- [WHAT YOU ARE ASKED TO DO] In the data below, find the line containing "You are a GUI", then set down that line and every later line up to and including the line containing "Task: Select 'date de création' list option", exactly.

- [DATA TO PROCESS]
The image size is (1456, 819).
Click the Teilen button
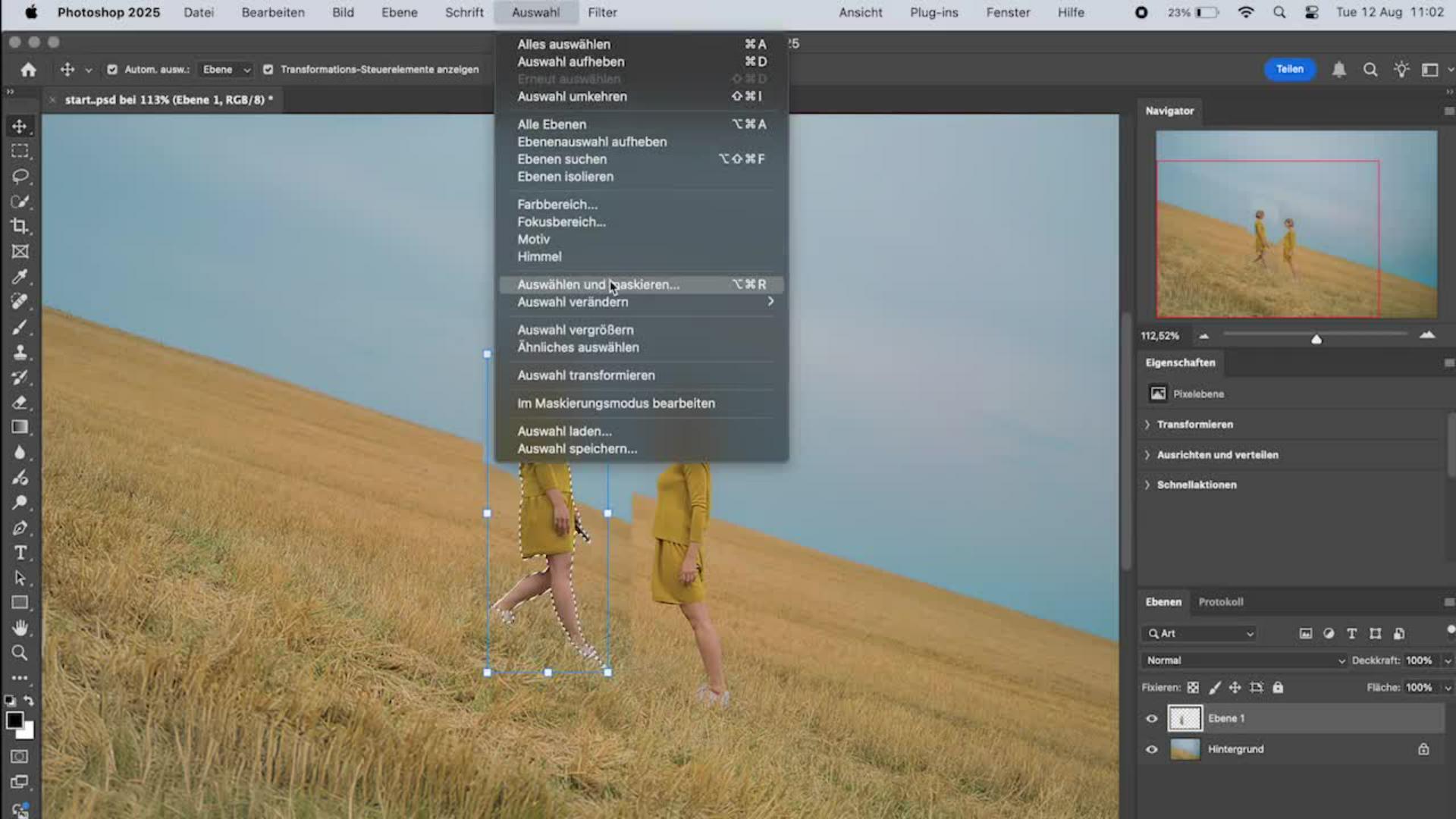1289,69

==

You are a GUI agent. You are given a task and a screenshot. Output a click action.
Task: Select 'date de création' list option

--

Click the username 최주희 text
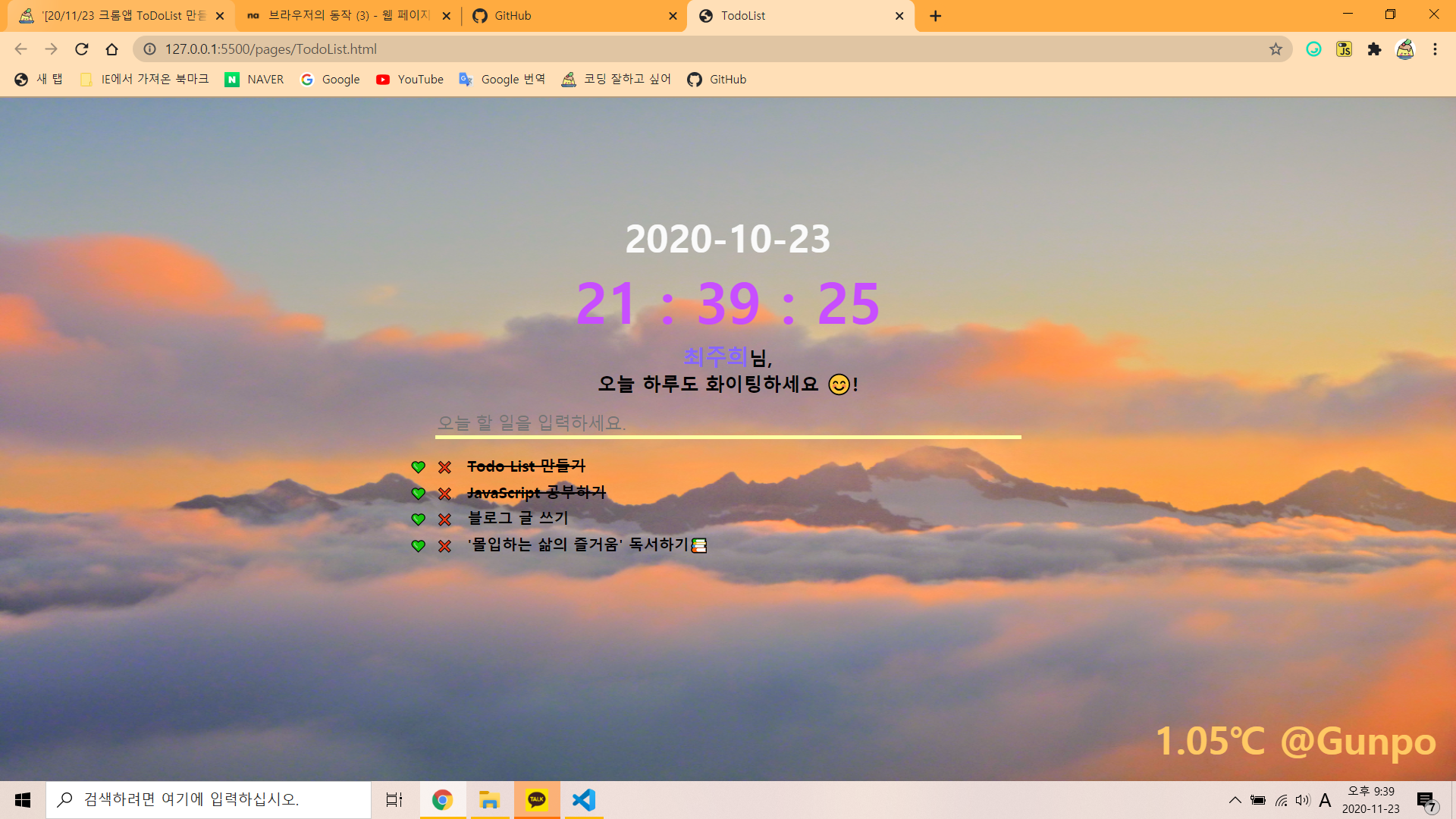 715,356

- [PROBLEM SOLUTION]
You are a GUI agent. You are given a task and a screenshot. Output a click action.
Task: Select 'date de création' list option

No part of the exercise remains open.